A TOWNSHIP is get two new temporary football pitches as part of compensation work for disruption caused by a £1billion project to upgrade a vital water pipeline.
They will be at Great Harwood's Memorial Park to make up for the loss of one because of the creation of a compound on land of Bolton Avenue in Huncoat.
The two pitches are among a string of improvements promised by United Utilities as it starts to refurbish the 70-plus year old Haweswater Aqueduct which supplies water from the Lake District to Lancashire and Greater Manchester.
It will involve using a specially-designed underground drilling machine to bore 13 miles of new tunnels for pipes of which three will be in Hyndburn Borough.
James Cullen of United Utilities told councillors the work was essential to keeping water flowing through the 68 mile pipeline to serve 2.5million customers.
He was appearing before Hyndburn Council planning committee as it debated the firm's application for the Haslingden and Walmersley Section of the scheme.
The Haweswater Aqueduct Resilience Programme represents one of the largest UK investments in public water supply infrastructure in the last 50 years.
Two other parts of the scheme - the Bowland and Marl Hill sections - cut through Ribble Valley and a third affects Rossendale.
The committee was debating proposed works centred on land off Bolton Avenue, Huncoat, to land near Pewitt Hall Farm, Back Lane, Accrington.

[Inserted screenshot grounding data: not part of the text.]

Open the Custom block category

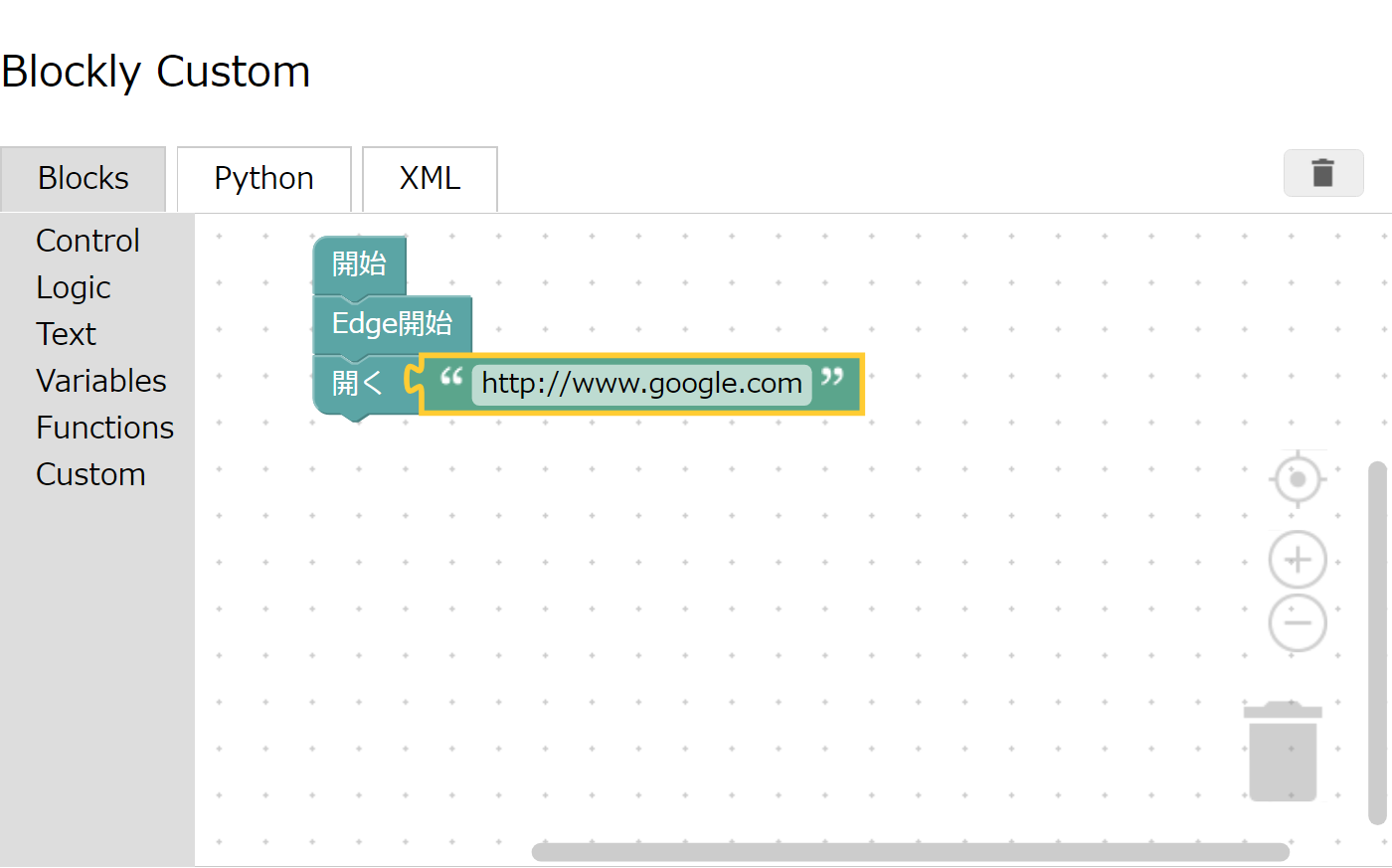[x=90, y=473]
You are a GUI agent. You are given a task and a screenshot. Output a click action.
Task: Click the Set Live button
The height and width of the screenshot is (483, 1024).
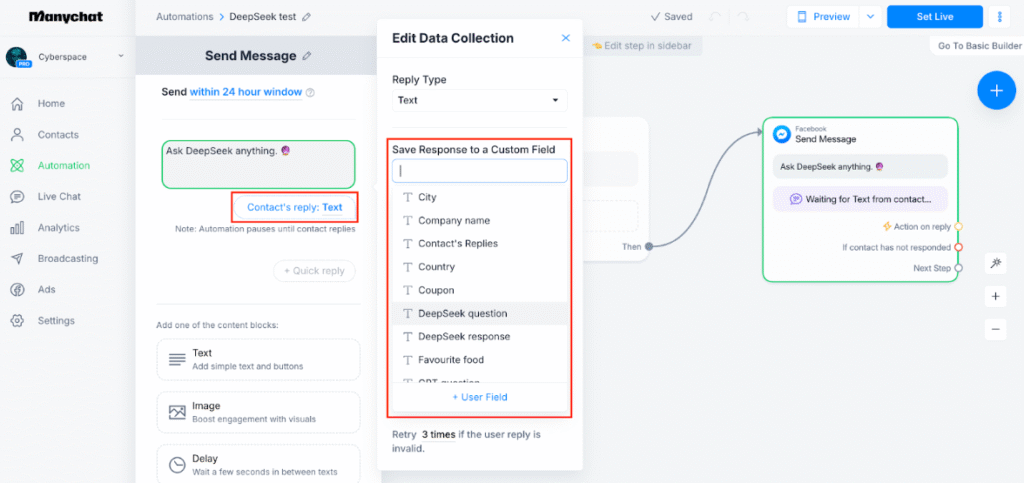pos(934,17)
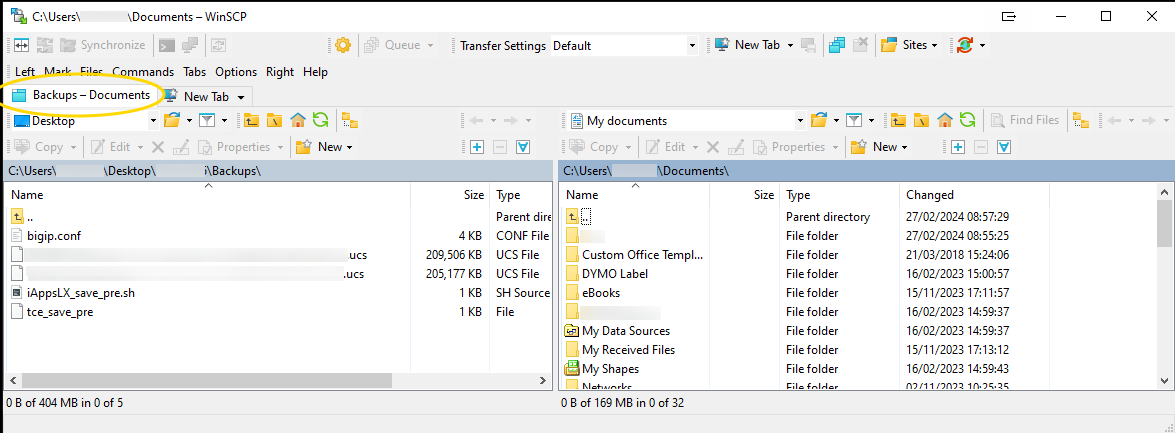1175x433 pixels.
Task: Switch to the Backups – Documents tab
Action: coord(82,95)
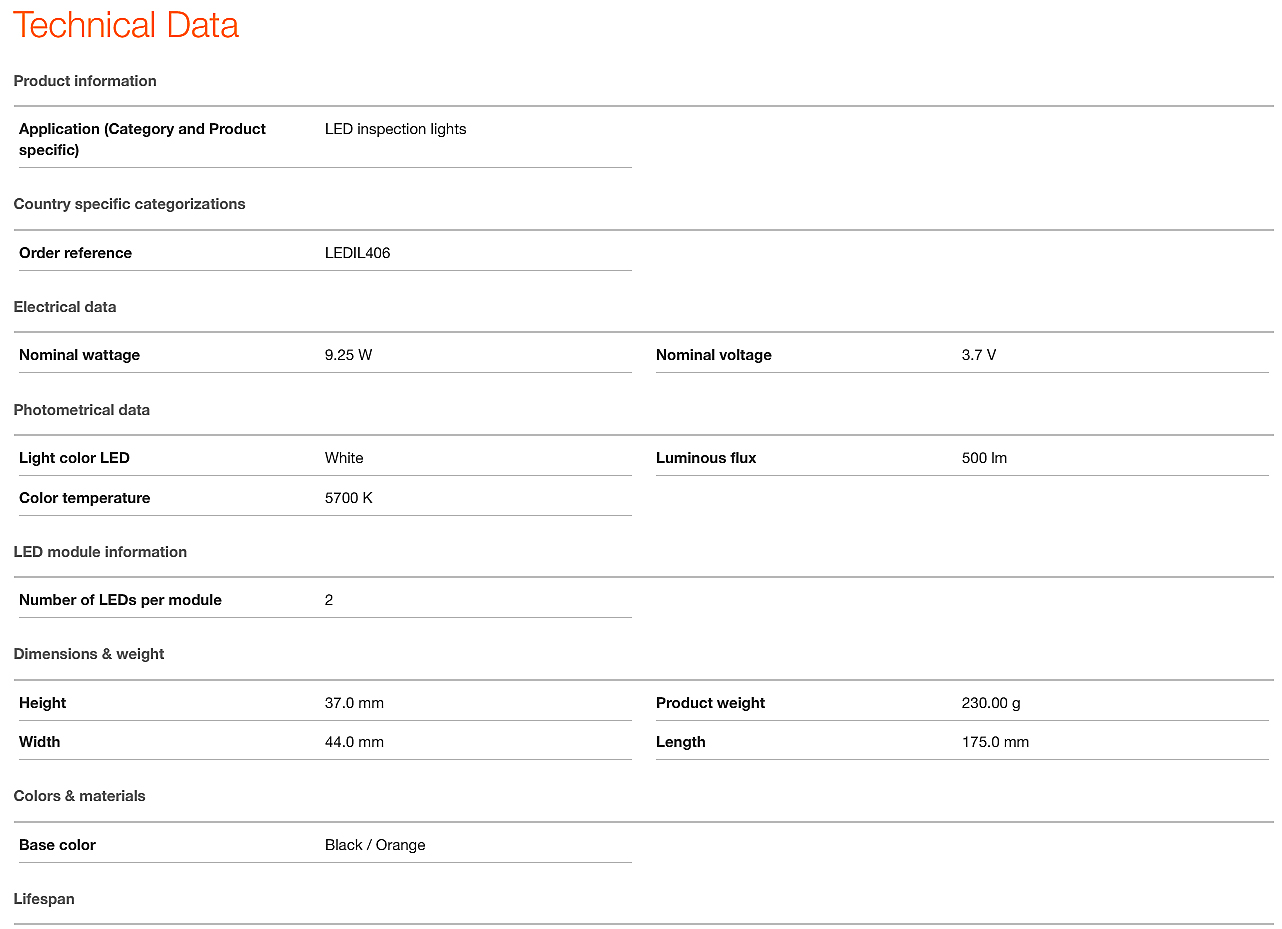
Task: Select the Lifespan section header
Action: 44,899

The meeting granted planning permission for the project within the borough as the environmental improvements and landscape reinstatement proposals were detailed.

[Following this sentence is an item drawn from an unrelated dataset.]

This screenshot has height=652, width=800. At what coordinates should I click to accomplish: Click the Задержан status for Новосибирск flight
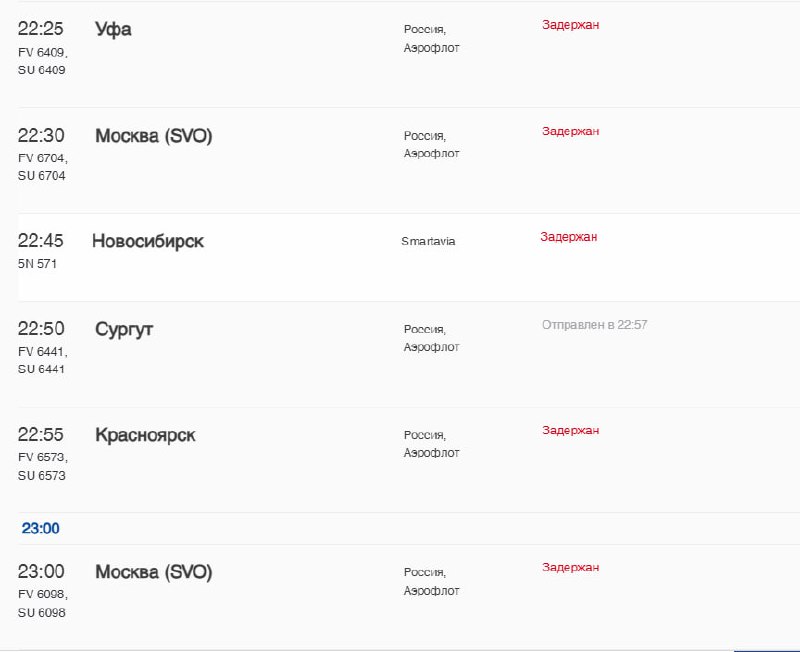568,237

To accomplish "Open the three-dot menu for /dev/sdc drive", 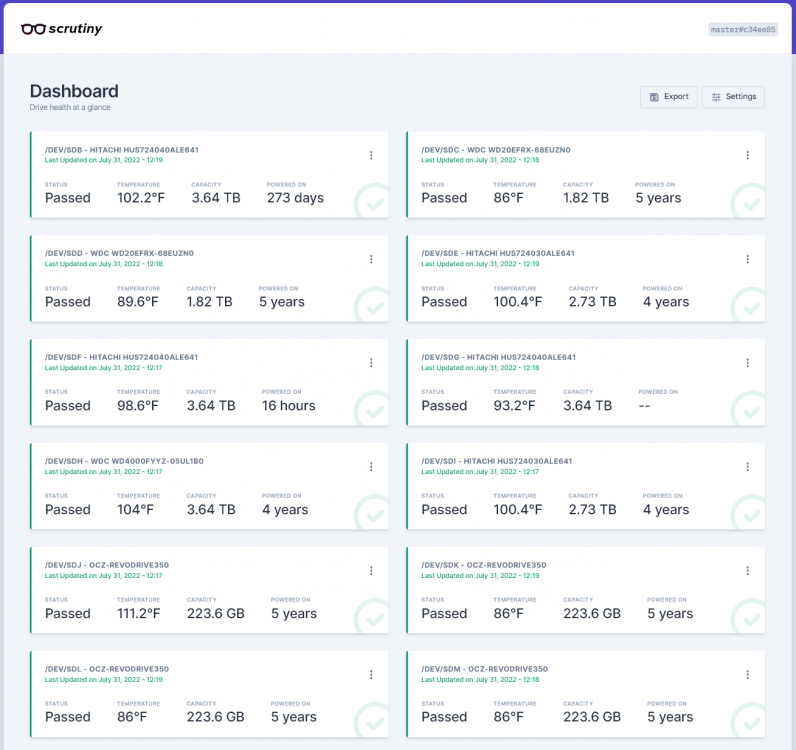I will [x=747, y=155].
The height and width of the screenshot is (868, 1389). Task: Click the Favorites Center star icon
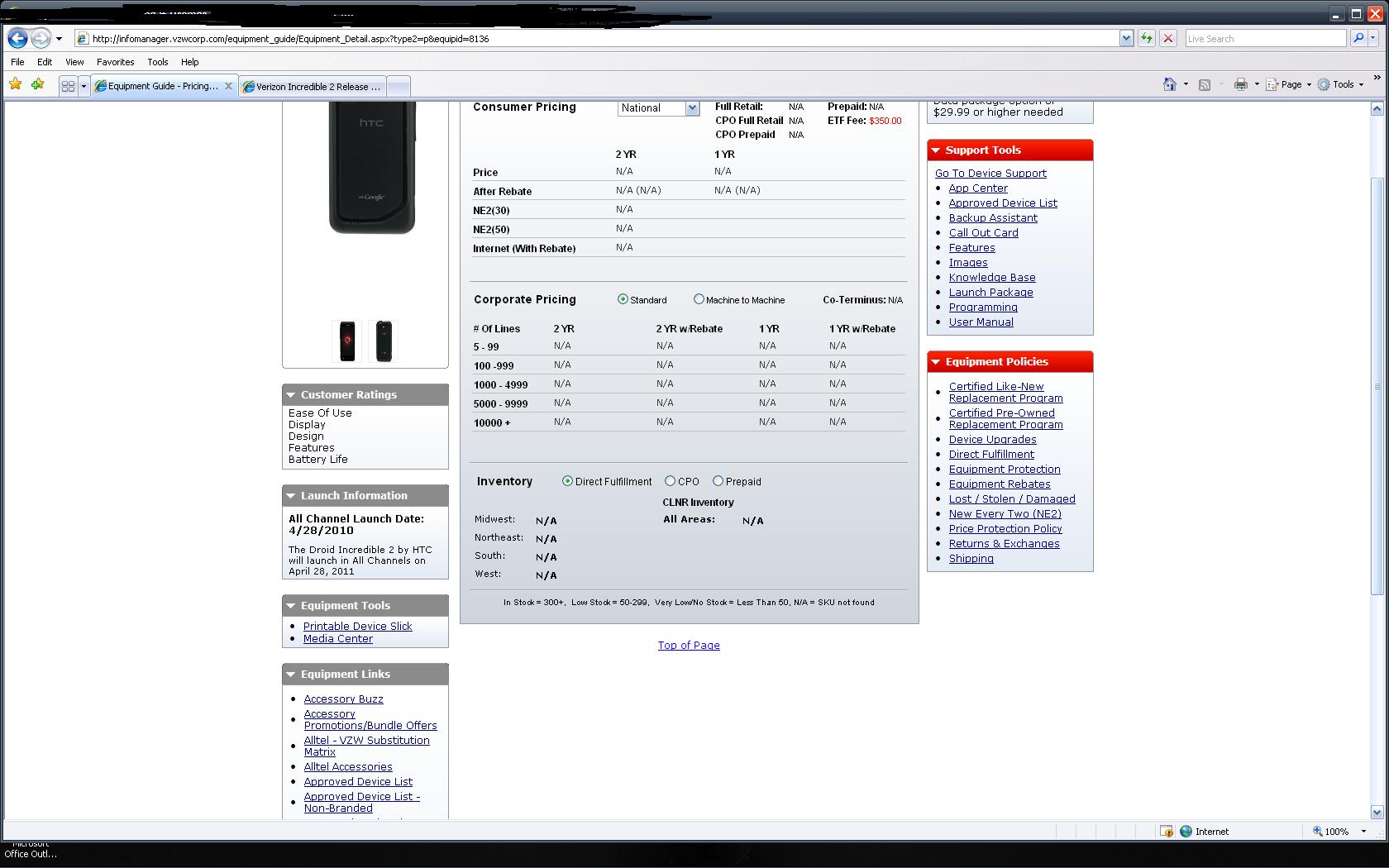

As well as the new Great Harwood pitches several footpaths in the borough will be upgraded and more than £100,000 given to Hyndburn Council to improve biodiversity at the Peel Park/Pleck Meadows Local Nature Reserve.
United Utilities will also finance a full-time Community Liaison Officer for Hyndburn during the four-year project and pay for Lancashire County Council to employ a new highways officer to oversee the impact of the scheme on the local road network.

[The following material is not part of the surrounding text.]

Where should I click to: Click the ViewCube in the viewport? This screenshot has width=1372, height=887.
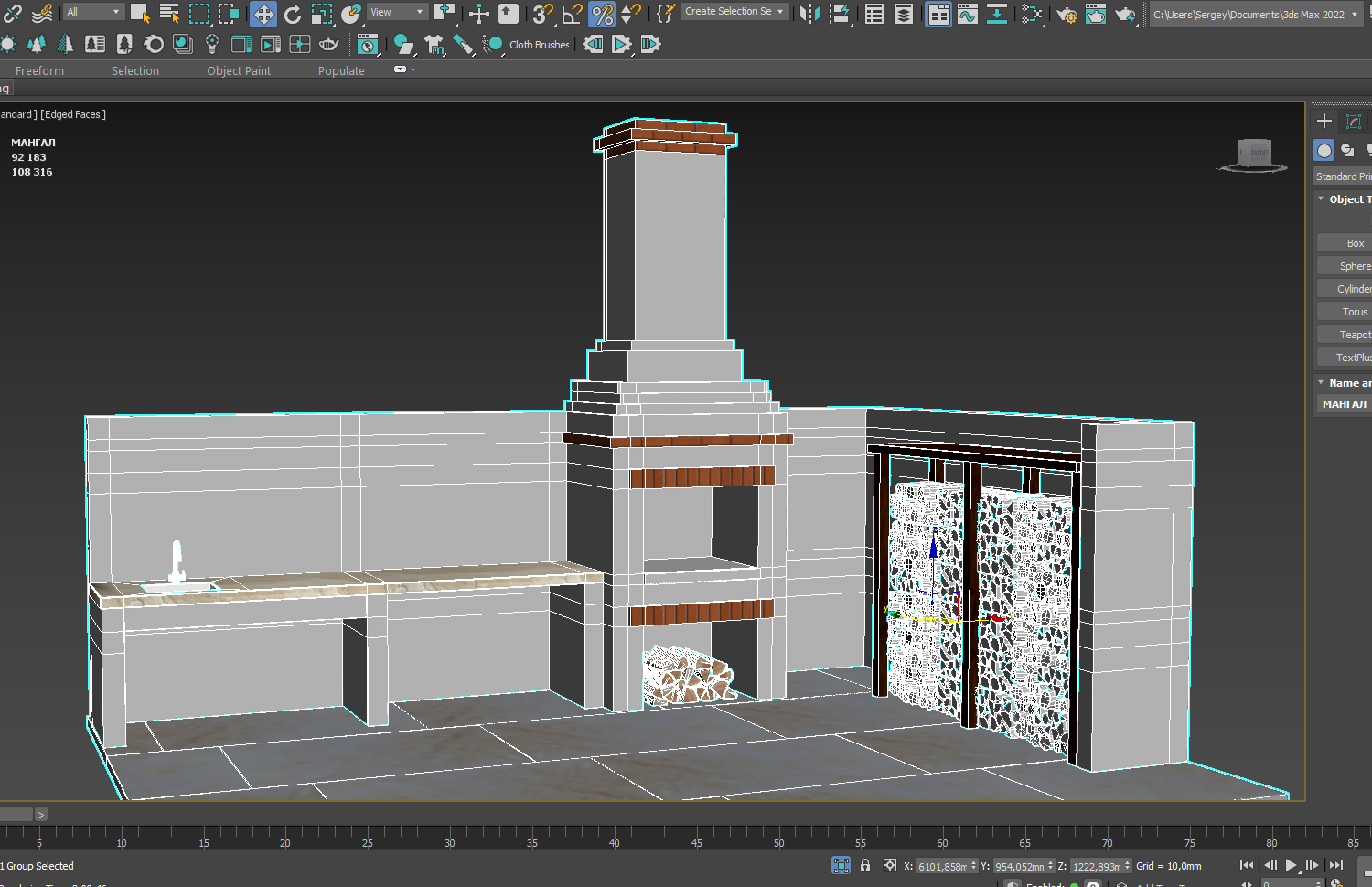(1254, 154)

A traffic calming scheme is proposed for Burnley Road in Huncoat including reducing the speed limit from 40mph to 30mph - a temporary measure the committee said it wished to see made permanent.
Chief planning officer Simon Prideaux told the committee: "This is probably the biggest application we have had for several years. It is a very long route."
Mr Cullen said: "The scheme requires new tunnels for the pipeline. We have tried to avoid tunnelling under buildings and avoid historic mine workings.
"The landscape will be reinstated."
Committee chairman and Huncoat ward councillor Eamonn Higgins said: "We cannot do without it for sure.
"It's not the case that we cannot allow this. We have got to approve it of course."
A section of the scheme has already been approved by Bury Council and planning applications for two more segments are being prepared to go before Ribble Valley and Rossendale Councils.